本文:
----

民居多くは山中に住しひとり原町本町の四方すこし開けて平地なり。東西南に高山連なり北は揚川流る。
また東偏の諸村は只見川に傍て住す。俗に新郷という。山川の利多く土地肥饒なり。
相伝ふ。この地往古揚川の水道塞がりその水数理の外に洋溢して遂に一大湖となり、平衍の村落民業を失い漸々に山陵に登り各自に家居をなせしが、何の頃にか下野尻村の北銚子口という山隘の口決しその水大いに潰て忽平地となりしとぞ。今なお山中に水の湛えし趾往々残れり。
この村の諸村多く紙を漉て産業を資く。
野沢郷に隷する村27あり。

----

課題文 A:
下に示すデータのうち、「Identify the location of zotero.」を含む行から「Slides is located at coordinates (26, 261).」を含む行までを、一字も変えずに出力しなさい。

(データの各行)
----

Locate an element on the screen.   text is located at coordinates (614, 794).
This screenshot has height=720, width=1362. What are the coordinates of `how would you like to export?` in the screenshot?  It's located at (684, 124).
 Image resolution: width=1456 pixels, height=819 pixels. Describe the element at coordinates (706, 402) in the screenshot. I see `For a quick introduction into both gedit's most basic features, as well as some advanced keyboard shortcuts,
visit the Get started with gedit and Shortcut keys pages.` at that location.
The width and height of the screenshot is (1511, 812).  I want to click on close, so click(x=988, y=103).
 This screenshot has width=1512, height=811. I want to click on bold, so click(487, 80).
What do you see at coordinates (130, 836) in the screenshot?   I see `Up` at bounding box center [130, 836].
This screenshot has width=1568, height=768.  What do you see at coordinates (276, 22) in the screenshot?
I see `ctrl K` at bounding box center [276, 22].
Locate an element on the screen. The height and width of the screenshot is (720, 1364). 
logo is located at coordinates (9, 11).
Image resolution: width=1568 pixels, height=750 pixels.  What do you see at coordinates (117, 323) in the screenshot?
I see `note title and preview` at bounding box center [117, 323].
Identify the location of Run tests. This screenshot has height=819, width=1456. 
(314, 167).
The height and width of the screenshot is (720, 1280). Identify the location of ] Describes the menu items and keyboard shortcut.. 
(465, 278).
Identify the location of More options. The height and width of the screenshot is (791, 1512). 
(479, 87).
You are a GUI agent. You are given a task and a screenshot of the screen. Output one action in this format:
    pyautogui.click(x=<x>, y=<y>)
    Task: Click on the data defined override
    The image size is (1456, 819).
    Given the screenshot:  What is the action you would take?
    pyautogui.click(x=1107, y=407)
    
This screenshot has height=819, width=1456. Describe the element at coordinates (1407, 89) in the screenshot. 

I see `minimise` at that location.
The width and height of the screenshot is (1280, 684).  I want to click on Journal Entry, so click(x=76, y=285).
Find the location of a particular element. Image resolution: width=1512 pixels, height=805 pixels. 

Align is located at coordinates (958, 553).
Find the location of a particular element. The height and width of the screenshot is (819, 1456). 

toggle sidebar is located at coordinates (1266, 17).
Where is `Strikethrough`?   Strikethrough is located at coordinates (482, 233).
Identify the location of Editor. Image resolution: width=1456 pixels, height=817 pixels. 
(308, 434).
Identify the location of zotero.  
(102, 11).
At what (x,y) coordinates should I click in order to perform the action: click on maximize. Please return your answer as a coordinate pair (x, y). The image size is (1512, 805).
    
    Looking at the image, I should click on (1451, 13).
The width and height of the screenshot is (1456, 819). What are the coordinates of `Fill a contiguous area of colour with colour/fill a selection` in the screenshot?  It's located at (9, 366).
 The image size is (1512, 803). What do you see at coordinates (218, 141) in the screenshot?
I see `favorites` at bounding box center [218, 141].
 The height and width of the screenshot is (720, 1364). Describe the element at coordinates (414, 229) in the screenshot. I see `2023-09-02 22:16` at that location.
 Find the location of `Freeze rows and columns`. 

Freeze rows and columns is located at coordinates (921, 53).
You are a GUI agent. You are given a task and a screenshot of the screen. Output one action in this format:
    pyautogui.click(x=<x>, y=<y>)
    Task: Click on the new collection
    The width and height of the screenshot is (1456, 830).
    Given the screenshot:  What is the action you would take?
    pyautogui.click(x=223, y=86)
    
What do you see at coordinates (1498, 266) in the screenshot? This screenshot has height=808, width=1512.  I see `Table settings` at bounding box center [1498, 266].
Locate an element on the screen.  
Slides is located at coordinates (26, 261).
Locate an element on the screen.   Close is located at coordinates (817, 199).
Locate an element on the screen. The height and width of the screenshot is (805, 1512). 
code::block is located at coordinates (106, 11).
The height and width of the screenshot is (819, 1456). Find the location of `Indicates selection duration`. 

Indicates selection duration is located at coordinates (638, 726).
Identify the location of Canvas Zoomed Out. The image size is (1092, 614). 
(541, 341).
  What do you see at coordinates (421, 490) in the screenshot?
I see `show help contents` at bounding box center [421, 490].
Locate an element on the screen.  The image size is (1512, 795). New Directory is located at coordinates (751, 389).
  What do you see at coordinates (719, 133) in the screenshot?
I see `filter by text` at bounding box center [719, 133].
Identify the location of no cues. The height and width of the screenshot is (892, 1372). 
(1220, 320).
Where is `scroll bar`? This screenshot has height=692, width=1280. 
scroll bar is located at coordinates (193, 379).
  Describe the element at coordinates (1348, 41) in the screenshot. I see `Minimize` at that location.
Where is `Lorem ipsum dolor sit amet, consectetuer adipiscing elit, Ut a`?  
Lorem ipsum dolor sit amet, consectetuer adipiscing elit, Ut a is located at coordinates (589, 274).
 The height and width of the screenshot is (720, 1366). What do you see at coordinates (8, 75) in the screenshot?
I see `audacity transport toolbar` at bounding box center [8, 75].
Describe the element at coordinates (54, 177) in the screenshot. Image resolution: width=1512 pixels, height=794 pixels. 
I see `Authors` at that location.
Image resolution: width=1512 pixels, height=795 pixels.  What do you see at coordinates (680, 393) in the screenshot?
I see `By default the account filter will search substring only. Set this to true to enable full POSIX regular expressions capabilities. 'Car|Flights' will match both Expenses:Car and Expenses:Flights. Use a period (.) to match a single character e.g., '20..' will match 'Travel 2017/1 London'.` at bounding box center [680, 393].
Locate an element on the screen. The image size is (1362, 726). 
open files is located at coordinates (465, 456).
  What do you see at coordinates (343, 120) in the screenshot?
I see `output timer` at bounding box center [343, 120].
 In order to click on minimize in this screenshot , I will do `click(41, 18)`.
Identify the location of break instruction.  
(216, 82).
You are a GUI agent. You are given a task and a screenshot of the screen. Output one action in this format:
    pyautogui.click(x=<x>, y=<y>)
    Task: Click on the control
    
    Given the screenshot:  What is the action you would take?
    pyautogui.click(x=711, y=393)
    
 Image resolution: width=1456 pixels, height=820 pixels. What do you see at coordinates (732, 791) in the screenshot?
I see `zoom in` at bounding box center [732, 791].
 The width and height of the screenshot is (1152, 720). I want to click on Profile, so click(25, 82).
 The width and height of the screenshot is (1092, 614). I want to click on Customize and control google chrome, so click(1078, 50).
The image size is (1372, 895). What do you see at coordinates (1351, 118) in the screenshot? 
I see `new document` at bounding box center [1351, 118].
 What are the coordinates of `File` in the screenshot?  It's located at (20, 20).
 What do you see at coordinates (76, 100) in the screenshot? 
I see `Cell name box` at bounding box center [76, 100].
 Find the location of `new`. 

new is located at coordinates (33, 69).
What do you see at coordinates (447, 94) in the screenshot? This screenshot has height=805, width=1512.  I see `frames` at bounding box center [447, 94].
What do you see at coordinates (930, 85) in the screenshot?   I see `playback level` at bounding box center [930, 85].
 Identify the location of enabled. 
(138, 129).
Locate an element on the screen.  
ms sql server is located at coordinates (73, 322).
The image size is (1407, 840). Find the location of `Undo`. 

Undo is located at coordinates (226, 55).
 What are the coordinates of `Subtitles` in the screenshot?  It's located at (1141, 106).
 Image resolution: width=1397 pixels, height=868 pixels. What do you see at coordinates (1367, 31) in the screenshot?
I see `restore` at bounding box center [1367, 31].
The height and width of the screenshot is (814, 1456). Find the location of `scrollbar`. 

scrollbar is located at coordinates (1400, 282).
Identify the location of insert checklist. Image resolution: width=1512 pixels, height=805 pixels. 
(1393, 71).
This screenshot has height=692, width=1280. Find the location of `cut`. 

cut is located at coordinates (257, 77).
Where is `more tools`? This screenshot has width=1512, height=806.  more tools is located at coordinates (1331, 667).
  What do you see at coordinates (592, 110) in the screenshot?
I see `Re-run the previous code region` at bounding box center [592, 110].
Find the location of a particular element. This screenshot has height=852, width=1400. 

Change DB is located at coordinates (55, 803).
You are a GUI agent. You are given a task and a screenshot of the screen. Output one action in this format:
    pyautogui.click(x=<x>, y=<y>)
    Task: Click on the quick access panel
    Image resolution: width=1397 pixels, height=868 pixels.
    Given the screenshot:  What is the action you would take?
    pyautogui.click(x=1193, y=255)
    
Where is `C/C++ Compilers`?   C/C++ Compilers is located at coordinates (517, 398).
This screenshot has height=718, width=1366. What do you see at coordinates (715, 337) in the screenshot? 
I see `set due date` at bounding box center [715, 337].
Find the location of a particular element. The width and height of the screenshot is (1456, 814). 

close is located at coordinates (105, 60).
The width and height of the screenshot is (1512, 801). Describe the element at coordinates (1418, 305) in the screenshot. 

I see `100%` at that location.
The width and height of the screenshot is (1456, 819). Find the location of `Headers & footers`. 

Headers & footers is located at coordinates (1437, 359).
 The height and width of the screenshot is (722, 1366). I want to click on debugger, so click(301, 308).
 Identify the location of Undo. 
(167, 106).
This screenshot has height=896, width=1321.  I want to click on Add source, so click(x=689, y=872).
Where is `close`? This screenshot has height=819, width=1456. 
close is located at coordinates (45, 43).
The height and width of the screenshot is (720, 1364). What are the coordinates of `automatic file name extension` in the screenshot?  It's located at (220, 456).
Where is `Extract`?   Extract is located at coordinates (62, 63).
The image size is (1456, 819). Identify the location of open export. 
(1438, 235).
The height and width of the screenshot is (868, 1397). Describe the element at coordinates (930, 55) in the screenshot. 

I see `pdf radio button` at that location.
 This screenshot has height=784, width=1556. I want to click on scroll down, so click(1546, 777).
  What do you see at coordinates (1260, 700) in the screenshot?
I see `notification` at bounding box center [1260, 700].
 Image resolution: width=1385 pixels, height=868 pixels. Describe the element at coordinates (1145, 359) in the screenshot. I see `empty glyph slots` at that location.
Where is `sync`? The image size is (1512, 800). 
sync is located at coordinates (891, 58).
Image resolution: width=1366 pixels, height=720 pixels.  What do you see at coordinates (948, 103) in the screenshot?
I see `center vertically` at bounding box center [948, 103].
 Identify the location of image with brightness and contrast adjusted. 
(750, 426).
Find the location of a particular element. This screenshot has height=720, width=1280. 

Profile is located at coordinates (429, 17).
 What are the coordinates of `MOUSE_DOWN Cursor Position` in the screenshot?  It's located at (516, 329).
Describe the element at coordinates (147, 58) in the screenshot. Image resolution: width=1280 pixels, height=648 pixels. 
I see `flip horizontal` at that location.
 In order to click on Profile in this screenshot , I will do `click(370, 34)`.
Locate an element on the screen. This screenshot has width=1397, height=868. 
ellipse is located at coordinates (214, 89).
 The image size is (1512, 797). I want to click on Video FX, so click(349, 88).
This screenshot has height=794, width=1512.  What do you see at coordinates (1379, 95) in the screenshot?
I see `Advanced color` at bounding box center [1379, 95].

----

課題文 B:
野沢郷の村々を記した地誌の本文を、最後の文に続けて書き進めなさい。

解答例 A:
Identify the location of zotero.  
(102, 11).
At what (x,y) coordinates should I click in order to perform the action: click on maximize. Please return your answer as a coordinate pair (x, y). The image size is (1512, 805).
    
    Looking at the image, I should click on (1451, 13).
The width and height of the screenshot is (1456, 819). What are the coordinates of `Fill a contiguous area of colour with colour/fill a selection` in the screenshot?  It's located at (9, 366).
 The image size is (1512, 803). What do you see at coordinates (218, 141) in the screenshot?
I see `favorites` at bounding box center [218, 141].
 The height and width of the screenshot is (720, 1364). Describe the element at coordinates (414, 229) in the screenshot. I see `2023-09-02 22:16` at that location.
 Find the location of `Freeze rows and columns`. 

Freeze rows and columns is located at coordinates (921, 53).
You are a GUI agent. You are given a task and a screenshot of the screen. Output one action in this format:
    pyautogui.click(x=<x>, y=<y>)
    Task: Click on the new collection
    The width and height of the screenshot is (1456, 830).
    Given the screenshot:  What is the action you would take?
    pyautogui.click(x=223, y=86)
    
What do you see at coordinates (1498, 266) in the screenshot? This screenshot has height=808, width=1512.  I see `Table settings` at bounding box center [1498, 266].
Locate an element on the screen.  
Slides is located at coordinates (26, 261).

解答例 B:
尾登村・小島村・松尾村・茅本村・森野村・縄沢村・青坂村・程窪村・泥浮山村・長桜村・二栗村・小杉山村・黒沢村・出原村・牛尾村・山口村・野沢本町・野沢原町・中野村・安座村・牧村・堀越村・芝草村・芹沼村・上野尻村・下野尻村・徳沢村。
その他みな郷名を失う。共に蜷川荘と称す。
凡て40ヶ村あり。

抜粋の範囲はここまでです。